[Pixel coordinate grounding data]

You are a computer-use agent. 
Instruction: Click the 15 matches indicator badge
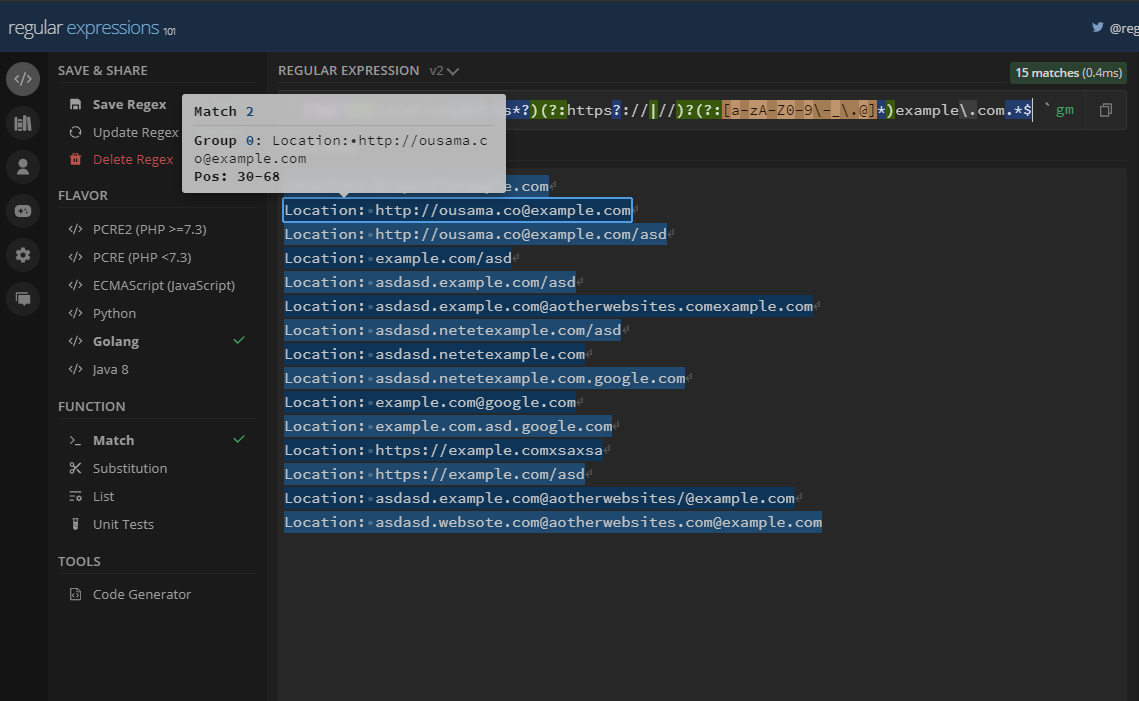click(1067, 72)
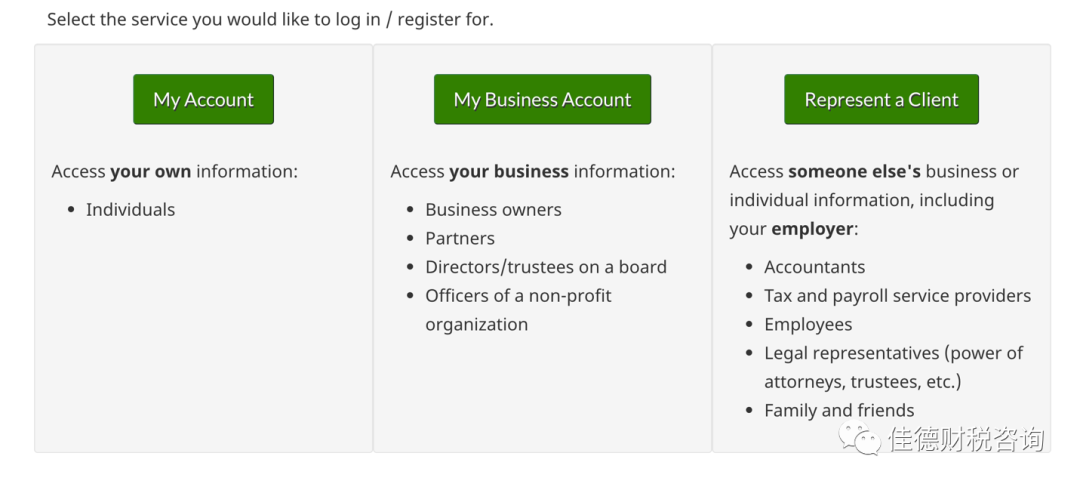This screenshot has height=487, width=1080.
Task: Click Directors/trustees on a board item
Action: (x=546, y=267)
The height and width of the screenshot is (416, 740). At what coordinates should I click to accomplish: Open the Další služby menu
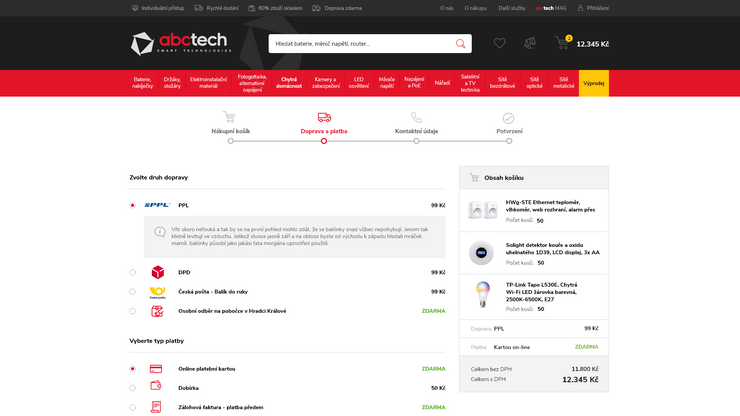[511, 8]
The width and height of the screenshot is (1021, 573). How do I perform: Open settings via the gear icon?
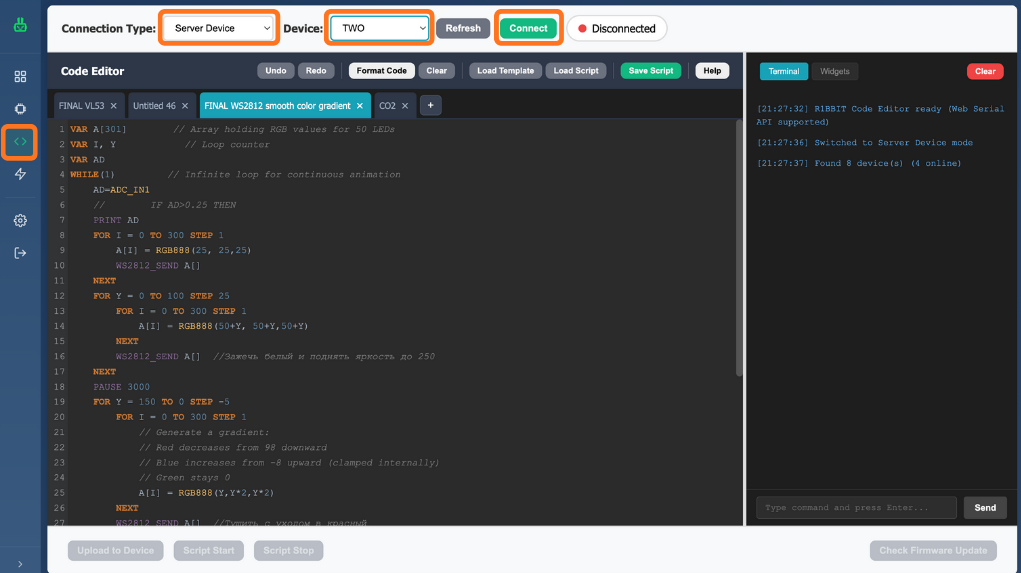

Problem details - Restate every line of the data above word for word, with the images removed.

Result -
You are a computer-use agent. 
Instruction: Click the 15 matches indicator badge
click(1067, 72)
This screenshot has height=487, width=1080.
Task: Click Directors/trustees on a board item
Action: (x=546, y=267)
The height and width of the screenshot is (416, 740). At what coordinates should I click to accomplish: Open the Další služby menu
[511, 8]
The width and height of the screenshot is (1021, 573). How do I perform: Open settings via the gear icon?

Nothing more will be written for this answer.